Isso, todavia, não é novidade. Fernando Collor, primeiro presidente eleito sob as normativas do documento, teve o mandato e os direitos políticos cassados por um impeachment essencialmente político e midiático. Nada mais simbólico. O que é recente, todavia, e é motivo de preocupação, é a disfuncional atuação do Judiciário – mais especificamente, do STF e seus magistrados militantes. Em um sistema republicano, a independência do escrutínio eleitoral do Poder Judiciário e sua suprema corte tem como pressuposto a atuação idônea de seus membros, mesmo na contramão da opinião pública.

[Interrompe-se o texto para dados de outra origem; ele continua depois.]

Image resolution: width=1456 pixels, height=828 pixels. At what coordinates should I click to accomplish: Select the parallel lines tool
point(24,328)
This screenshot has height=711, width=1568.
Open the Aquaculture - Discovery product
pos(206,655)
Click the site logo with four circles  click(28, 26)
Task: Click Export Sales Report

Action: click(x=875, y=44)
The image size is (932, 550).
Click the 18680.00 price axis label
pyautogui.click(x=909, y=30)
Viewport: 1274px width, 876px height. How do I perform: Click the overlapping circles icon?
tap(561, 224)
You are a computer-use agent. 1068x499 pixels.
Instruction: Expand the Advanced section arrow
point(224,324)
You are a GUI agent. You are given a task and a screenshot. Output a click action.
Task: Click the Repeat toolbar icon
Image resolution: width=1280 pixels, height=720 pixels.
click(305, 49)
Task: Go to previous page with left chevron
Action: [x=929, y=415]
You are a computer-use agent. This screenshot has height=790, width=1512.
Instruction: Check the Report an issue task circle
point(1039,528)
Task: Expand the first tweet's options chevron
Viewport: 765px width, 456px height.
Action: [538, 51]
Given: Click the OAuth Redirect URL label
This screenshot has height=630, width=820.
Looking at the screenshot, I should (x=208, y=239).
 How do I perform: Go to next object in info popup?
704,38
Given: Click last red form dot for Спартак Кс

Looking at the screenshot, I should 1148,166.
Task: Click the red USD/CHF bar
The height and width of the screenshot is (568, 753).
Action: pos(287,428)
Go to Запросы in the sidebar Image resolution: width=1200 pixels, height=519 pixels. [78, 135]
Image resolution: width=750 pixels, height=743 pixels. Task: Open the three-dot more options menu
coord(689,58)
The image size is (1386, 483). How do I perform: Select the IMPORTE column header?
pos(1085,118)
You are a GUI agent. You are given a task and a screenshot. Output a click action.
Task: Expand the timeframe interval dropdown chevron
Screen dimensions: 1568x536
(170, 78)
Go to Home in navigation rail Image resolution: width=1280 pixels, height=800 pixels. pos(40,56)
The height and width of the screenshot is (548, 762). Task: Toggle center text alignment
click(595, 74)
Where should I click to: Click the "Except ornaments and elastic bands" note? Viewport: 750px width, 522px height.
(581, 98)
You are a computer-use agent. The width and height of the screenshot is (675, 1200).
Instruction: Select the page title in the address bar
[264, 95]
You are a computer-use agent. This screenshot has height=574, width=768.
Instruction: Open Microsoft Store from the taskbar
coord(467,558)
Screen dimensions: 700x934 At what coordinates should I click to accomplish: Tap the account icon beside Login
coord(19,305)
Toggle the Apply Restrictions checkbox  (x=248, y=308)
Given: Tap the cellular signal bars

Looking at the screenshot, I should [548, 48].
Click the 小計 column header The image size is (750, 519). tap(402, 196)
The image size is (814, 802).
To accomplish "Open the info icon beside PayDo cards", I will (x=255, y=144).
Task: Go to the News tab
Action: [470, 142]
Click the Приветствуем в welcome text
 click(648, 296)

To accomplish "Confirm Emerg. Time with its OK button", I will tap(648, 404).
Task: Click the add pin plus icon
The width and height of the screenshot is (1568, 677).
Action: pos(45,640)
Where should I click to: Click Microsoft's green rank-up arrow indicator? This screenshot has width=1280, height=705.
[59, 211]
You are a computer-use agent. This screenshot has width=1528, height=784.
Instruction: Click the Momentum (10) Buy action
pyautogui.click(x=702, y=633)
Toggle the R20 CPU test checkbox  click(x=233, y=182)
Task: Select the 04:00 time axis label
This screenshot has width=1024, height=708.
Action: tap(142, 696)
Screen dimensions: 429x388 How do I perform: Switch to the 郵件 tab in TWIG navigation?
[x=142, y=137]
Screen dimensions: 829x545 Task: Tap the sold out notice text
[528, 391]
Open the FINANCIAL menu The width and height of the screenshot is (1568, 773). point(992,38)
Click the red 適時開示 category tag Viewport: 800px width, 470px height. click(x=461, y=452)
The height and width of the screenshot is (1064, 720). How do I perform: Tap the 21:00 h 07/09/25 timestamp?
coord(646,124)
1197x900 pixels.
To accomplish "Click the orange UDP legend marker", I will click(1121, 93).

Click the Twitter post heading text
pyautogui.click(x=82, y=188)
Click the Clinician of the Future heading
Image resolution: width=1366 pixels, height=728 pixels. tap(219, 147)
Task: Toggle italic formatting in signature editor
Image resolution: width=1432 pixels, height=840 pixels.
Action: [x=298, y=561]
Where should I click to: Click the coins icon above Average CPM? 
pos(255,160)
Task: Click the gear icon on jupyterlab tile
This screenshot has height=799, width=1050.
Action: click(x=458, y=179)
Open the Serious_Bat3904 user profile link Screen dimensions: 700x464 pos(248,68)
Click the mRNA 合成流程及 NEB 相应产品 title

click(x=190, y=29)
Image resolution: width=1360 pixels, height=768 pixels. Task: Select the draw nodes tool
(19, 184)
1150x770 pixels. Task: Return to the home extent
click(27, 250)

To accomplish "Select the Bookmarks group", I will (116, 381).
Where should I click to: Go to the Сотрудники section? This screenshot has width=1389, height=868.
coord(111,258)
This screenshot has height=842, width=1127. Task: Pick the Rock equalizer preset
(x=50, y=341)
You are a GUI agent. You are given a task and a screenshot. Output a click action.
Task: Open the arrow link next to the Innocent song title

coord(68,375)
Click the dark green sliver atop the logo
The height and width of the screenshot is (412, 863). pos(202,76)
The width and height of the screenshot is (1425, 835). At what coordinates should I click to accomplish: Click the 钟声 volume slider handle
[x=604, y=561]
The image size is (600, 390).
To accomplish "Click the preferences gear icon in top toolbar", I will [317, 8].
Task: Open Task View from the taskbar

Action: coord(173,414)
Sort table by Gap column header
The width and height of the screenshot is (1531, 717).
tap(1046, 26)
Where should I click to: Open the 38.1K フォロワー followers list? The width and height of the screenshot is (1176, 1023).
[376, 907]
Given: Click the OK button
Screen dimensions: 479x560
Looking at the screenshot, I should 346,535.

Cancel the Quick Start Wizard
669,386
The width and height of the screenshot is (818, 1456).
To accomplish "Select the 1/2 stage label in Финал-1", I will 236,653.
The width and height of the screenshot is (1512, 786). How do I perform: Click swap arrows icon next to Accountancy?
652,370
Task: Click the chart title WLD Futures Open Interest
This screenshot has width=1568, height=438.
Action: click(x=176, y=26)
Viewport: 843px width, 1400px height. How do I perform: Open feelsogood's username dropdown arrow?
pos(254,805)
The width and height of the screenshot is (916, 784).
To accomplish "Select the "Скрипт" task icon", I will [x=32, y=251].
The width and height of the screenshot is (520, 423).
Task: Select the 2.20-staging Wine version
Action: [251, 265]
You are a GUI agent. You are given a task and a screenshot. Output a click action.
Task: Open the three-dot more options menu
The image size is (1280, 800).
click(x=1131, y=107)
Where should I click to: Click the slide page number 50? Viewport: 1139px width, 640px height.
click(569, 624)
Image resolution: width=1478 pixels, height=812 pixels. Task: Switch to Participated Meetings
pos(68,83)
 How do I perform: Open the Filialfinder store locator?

Em teoria, parece funcional, mas não é o exercício jurídico que o STF tem desempenhado. Seus quadros transmitem a sensação de imunidade ao peso da lei e da ética. Suas togas elevaram-nos ao Olimpo candango. Alguns nem sequer possuem currículo para integrar a corte. Outra mazela de 88: o Executivo indica um nome, o qual deveria ser criteriosamente sabatinado pelo Senado, que tem poder de veto. Entretanto, o lado azul do Legislativo trata o processo como uma formalidade, além de uma ocasião oportuna para ganhar capital político com o governo federal. Dias Toffoli, por exemplo, hoje presidente da corte, foi reprovado nos concursos públicos que prestou para a magistratura. Inúmeros países, contudo, adotam o mesmo modelo; o que muda é o filtro. Um indivíduo como Toffoli jamais passaria por uma sabatina no Senado americano. O modelo é falho.
Tentou-se emular, pelos constituintes, a social-democracia europeia, mas ainda em um contexto de influência das ideias socialistas. Em vez de delimitar o papel do Estado e reafirmar a inviolabilidade de liberdades individuais oriundas do direito natural, ganhou vida um documento verborrágico e garantista, impregnado de paradoxos e axiomas. Concentraram-se em Brasília poderes abusivos. A própria concepção da capital candanga distancia seus governantes dos governados. Há 30 anos em vigor, a disfuncionalidade daquele processo é translúcida. O esgotamento do modelo é nítido.
Hoje, o inevitável foco é o STF, sua politização e seus desmandos. Os sintomas dessa diagnose nunca foram tão palpáveis e dolorosos como contemporaneamente. Há contornos esquizofrênicos: a Justiça brasileira não julga, mas legisla, contradiz jurisprudências – muitas delas estabelecidas pelos mesmos juízes que as violam – e interfere nos outros poderes, e em prol de amigos e aliados. Tresloucados, os ministros cogitam validar provas obtidas de forma ilegal. Reitero: provas obtidas por criminosos e por vias ilegais. Não obstante, o absurdo da questão que envolve delatores e delatados. E não há vergonha alguma entre os magistrados, pelo contrário. Gilmar Mendes age como um coronel de toga, Dias Toffoli age abertamente para favorecer protegidos, culminando com as censuras e o notório abuso de poder de Ricardo Lewandowski (sim, ministro, o Supremo é uma vergonha, me prenda!). Um bacanal de invejar Calígula e Oscar Maroni. A insegurança jurídica criada inviabiliza qualquer recuperação econômica. Como investir em um país assim?
Aparentemente, as togas da Praça dos Três Poderes transformam homens em deuses. Ou esquizofrênicos. Costa e Silva e Médici devem, em algum lugar, estar às gargalhadas. Ao brasileiro, as batatas, memes e antidepressivos. Alexandre de Moraes tem, regimentalmente, de se sentar na corte no lado contrário ao sol. Não há cabeça mais brilhante em Brasília.
Marcos Paulo Candeloro é historiador, cientista político e consultor na plataforma Revelagov.